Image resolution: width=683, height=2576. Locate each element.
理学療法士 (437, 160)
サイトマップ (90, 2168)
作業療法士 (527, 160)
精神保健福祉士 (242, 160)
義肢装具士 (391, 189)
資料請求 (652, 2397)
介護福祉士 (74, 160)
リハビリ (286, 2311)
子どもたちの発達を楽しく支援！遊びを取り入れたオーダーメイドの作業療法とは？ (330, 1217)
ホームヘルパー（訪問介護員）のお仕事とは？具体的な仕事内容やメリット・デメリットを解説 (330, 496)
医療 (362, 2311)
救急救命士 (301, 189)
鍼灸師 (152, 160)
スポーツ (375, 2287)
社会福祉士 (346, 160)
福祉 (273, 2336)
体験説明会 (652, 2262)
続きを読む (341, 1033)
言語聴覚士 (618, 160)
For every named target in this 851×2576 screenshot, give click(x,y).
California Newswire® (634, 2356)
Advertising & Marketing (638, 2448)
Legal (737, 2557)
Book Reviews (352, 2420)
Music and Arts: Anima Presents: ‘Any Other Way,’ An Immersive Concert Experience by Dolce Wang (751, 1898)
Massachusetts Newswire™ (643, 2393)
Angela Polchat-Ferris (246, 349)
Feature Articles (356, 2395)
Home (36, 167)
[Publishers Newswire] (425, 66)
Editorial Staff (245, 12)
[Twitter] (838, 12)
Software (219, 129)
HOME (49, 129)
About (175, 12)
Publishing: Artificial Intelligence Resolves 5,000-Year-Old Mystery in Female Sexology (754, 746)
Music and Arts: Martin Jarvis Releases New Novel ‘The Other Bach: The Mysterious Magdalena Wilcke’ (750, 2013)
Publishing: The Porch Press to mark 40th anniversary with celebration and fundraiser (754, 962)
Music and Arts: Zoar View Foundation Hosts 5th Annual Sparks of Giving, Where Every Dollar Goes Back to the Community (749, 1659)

(WORK INSTRUCTION): Using the material above, report each line where "Other" occurs.

(EXPECTED ANSWER):
Music and Arts: Anima Presents: ‘Any Other Way,’ An Immersive Concert Experience by Dolce Wang (751, 1898)
Music and Arts: Martin Jarvis Releases New Novel ‘The Other Bach: The Mysterious Magdalena Wilcke’ (750, 2013)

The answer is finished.